* What you will do:
**a)** List every number that appears in the phase precession passage.
**b)** In the phase precession passage, what share of the location-sensitive hippocampal neurons showed phase precession?
**c)** Write a continuation of the phase precession passage, beginning after its final sentence.

* Text excerpt:
While rat researchers can look for a neuron that fires just a bit more frequently than those regular oscillations, the same approach doesn’t work in humans. So rather than looking for activity with a very specific frequency, Qasim screened for irregular oscillations happening between two and 10 times per second, and then looked for neurons that got increasingly out of sync with them. Now the evidence of phase precession jumped out at him. Out of all the hippocampal neurons that were sensitive to location, more than 10 percent showed phase precession—as the person “drove” through space, the timing of their firing shifted progressively earlier, compared with the background rhythm.

* Record excerpts:
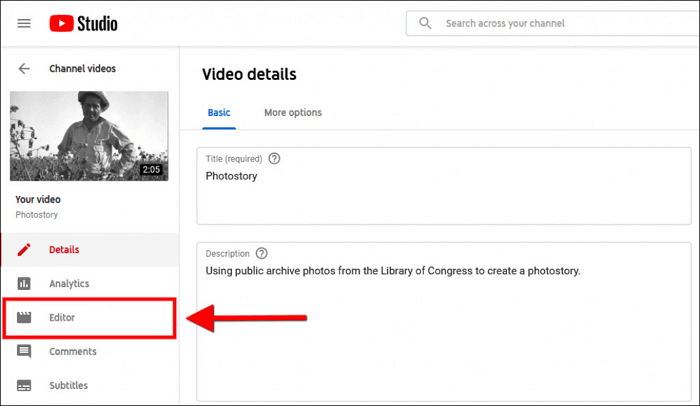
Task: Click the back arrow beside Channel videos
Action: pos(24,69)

...

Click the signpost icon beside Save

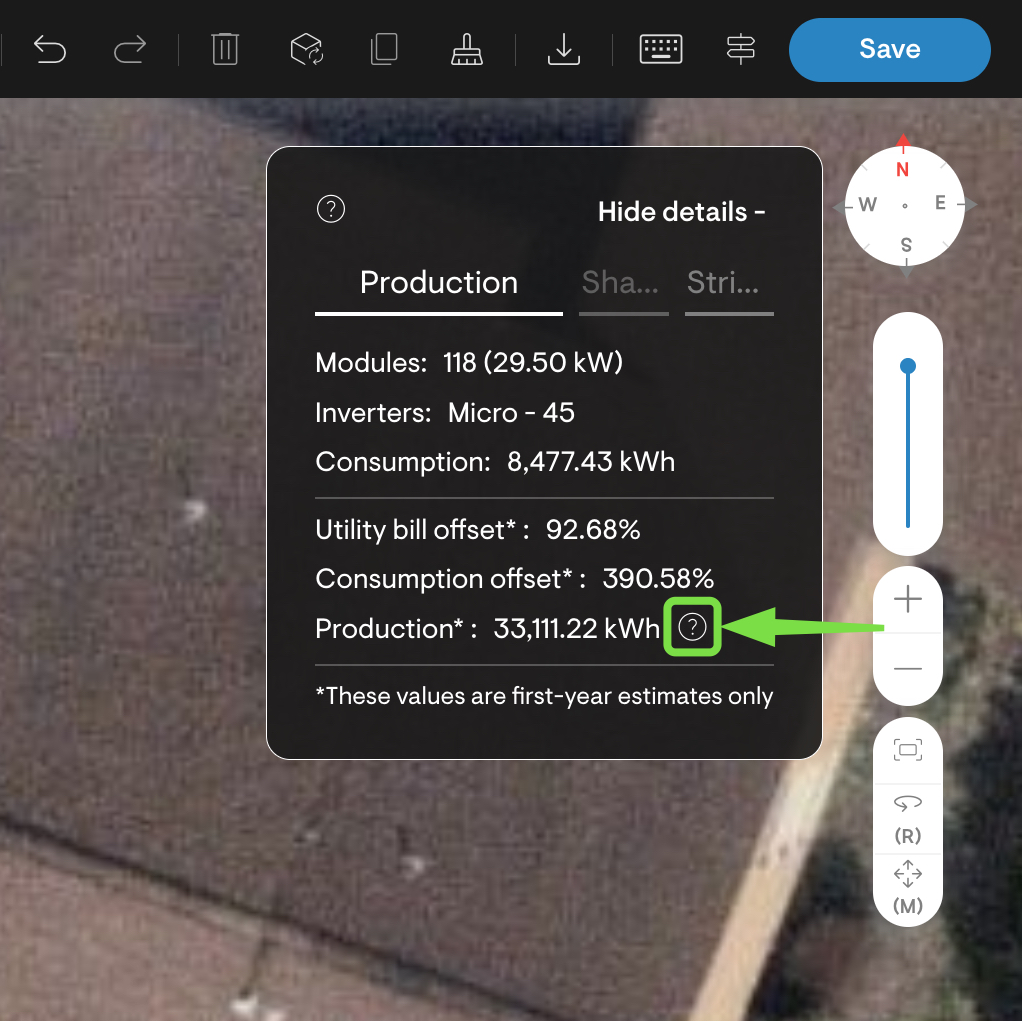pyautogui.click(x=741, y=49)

* Answers to the problems:
**a)** two; 10 (times per second); 10 (percent)

**b)** More than 10 percent.

**c)**
Qasim found something else too: Some cells that weren’t sensitive to location also seemed to precess—specifically, when the subject was dropping off passengers at a designated store. In other words, these neurons seemed to be sensitive to goals, not space. He was excited to find phase precession associated with something so abstract, but he wasn’t surprised. “When you think about where you are, you often think about where you are physically in space. But you also think of where you are in a more abstract way: Where are you in life? Where are you on the path to certain goals?” he says. “We do that every day.”

Notably, there was something these cells did not do. Although the goal-sensitive neurons shifted their timing when the person neared their goal, the majority of them didn’t increase their firing rate. Even the place-sensitive ones didn’t show a very clear firing rate pattern, Mehta says. (He wasn’t surprised, either: When his team ran a similar experiment with rats in a virtual environment, phase precession remained intact, even when the firing rate code got fuzzier.) This could indicate that phase precession plays a crucial role in representing location and progress toward an abstract goal, at least in virtual environments.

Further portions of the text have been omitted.